Silence has often been considered a sign of respect. Worshipers often pray in silence, a class stands in silence before the teacher, so do soldiers before their commander. In addition, many of us are inspired by silence to promote inner peace and introspection. So clearly, silence is, knowingly or unconsciously, imposed or chosen, an essential component of everyone's life.
Yet, we must look at the other side of the coin before unconditionally praising the virtue of silence. In some cases, it has been taken to its uttermost: some monks take the vow of [absolute] silence and believe that it is the way to be in perfect communion with their Creator. Nonetheless, one may legitimately wonder whether this is the optimal way of self-enrichment. Shouldn't silence be a learning transition after which you share and exchange what you would have learned, thereby letting others benefit from your acquired knowledge and allow you, in return to hear what others may have learned through their own silence? In other words, should silence be elevated to a point where it hinders all that interactivity can bestow both individually and socially?

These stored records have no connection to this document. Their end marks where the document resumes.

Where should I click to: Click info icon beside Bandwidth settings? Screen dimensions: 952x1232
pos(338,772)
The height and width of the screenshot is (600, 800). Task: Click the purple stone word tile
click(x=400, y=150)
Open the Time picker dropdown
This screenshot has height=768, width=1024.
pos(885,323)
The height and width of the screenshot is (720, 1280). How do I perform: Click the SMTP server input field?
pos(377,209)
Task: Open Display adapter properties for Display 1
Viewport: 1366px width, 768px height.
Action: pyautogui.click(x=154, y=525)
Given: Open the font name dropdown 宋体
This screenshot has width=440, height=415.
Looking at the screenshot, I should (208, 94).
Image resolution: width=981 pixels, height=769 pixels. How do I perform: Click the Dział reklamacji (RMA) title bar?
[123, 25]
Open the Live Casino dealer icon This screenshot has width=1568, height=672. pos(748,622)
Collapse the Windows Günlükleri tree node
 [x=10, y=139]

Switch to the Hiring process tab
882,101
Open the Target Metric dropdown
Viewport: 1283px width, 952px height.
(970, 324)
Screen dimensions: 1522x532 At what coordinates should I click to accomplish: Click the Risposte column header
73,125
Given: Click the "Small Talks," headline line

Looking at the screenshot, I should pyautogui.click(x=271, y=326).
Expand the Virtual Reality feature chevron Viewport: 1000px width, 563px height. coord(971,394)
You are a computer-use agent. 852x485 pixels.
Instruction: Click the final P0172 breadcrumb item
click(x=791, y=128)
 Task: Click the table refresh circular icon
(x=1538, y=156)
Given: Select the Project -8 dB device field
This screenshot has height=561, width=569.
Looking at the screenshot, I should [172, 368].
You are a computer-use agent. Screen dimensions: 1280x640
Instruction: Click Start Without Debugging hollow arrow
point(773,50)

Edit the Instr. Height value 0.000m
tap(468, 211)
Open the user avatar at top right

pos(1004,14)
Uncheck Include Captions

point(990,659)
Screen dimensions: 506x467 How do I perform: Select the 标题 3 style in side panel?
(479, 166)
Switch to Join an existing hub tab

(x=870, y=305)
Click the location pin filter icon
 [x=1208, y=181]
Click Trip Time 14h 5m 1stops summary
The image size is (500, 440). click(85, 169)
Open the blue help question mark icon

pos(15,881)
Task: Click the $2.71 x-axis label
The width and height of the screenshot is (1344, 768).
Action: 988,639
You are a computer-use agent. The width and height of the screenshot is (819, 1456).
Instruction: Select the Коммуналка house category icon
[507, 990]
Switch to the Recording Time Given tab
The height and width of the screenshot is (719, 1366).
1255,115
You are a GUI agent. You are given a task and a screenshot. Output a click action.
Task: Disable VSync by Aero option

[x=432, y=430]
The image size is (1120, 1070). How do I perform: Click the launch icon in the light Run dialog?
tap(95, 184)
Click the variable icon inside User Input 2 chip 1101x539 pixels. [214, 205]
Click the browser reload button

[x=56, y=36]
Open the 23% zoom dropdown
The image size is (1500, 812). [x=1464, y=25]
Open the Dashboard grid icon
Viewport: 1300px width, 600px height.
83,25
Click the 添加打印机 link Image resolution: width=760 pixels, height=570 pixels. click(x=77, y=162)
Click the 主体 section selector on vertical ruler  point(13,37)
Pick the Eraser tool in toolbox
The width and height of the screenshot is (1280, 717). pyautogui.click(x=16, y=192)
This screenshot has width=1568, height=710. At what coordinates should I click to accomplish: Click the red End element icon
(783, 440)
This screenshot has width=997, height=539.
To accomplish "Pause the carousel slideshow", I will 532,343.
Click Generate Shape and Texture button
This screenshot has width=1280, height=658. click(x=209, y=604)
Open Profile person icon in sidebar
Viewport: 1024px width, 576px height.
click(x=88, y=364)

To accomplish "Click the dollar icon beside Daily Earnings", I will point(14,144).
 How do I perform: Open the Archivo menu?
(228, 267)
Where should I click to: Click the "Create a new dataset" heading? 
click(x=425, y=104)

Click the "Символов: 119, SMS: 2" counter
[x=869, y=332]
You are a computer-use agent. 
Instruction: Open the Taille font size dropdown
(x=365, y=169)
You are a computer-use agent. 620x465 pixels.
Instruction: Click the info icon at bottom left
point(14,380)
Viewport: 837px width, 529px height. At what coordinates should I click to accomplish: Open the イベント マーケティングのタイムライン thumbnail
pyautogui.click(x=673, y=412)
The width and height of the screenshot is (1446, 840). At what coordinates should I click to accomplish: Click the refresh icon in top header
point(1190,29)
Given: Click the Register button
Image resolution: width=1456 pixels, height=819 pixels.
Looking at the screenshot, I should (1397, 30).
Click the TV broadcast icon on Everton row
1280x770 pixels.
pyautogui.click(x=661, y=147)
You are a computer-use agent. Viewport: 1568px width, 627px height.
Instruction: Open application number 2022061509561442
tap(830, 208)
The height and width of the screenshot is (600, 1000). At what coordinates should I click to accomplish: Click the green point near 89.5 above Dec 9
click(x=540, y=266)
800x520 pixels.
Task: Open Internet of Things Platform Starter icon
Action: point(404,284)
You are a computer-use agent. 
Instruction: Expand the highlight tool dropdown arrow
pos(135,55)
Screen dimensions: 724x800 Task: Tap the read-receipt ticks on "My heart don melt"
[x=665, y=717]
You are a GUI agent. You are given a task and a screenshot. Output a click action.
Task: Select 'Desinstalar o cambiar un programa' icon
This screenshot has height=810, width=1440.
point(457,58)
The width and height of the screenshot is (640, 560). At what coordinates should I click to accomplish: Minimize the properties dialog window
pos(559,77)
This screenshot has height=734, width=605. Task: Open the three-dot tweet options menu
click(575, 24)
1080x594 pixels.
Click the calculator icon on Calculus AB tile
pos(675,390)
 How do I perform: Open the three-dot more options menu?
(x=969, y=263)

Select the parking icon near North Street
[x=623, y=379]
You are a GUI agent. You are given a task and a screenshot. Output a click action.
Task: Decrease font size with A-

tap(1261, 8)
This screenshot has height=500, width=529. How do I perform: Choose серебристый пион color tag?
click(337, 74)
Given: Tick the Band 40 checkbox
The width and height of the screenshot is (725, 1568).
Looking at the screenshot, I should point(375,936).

Silence has also been condemned throughout history as a sign of weakness, complacency, and even complicity in the face of injustice, oppression, and persecution. Condemnations of silence throughout history and modern times abound, whether they involve genocides or smaller mischief, such as bullying. “Stand up, speak up,” is a summons by our peers or our own conscience to abandon the neutrality of silence and take charge of our destiny or some cause towards which we have a moral/ethical obligation. I would say it is hard not to agree with those who decry silence from this perspective.
Clearly then, silence is not to be judged as Good or Evil--as it is neither. So, how much should we speak (up) and how much should we adhere to silence? I do not believe there is an easy answer to this dilemma.
Many vantage points may be valid positions on the issue. Should we attempt to adopt an agreeable perspective, we shall say that silence should be elevated to the rank of a humanistic discipline and a way of life. One should adhere to it as a free and educated choice, in light of its implications for oneself and for others. That said, silence (at least temporary silence), is undoubtedly associated with wisdom across a great deal of popular beliefs and teachings. A wise man listens and learns, then speaks when he is ready for his words. I think there can be a solid consensus in most cultures of this world around this basic principle.
Thus, it would be safe to speculate that Freemasons have been inspired by the above and have thus endorsed silence as an invaluable tool to gain wisdom before spreading the word among their Brethren and, whenever deemed appropriate, beyond the Brotherhood.
After all, the quest for Truth, a cornerstone of Masonry, is an everlasting, infinite voyage that can only be traveled through learning and learning and learning again. What better way to learn than to listen, absorb, analyze, meditate, self-reflect, or to put oneself on the path of self-fulfillment in every aspect of our lives, not the least of which is that of the Entered Apprentice Mason? Moreover, how can this be achieved without silence? The journey to the Truth without silence would be a road of distraction, vanity and ultimately perdition.
The process of learning that I chose of my own free will and accord is also the learning of silence itself. Standing in silence requires the development of self-control capacities, the ability to dismiss the temptation to speak. From this perspective, for Freemasons, the exercise of silence is not only a way to listen and learn but also an extraordinary training method to uphold two fundamental masonic duties: to a) keep the secrets of the Art, and; b) keep from engaging profanes in their hostile and defamatory utterances, i.e. the preservation of esoteric wisdom from the abuses of the profane. Hence, for Masons, silence becomes a vital tool of self-preservation and endurance.
To say that silence is a foundation of our Craft is no exaggeration. It is a passport to continue our reconstructive march and a means to contain our vanity so that we remember how much we need to learn no matter how much we think we know. It is of essence to any Freemason, profoundly impregnated with the genuine spirit of the Craft, and aides in the practice of humility at all times before the complexities of the Universe and its Great Architect.
I know my knowledge of the Art is extremely shallow. Hence, now that I have spoken before you about silence, I stand ready to take along your side a few steps on our mutual long journey towards Light, with the eyes and spirit of a newborn, with humbleness and, … in silence.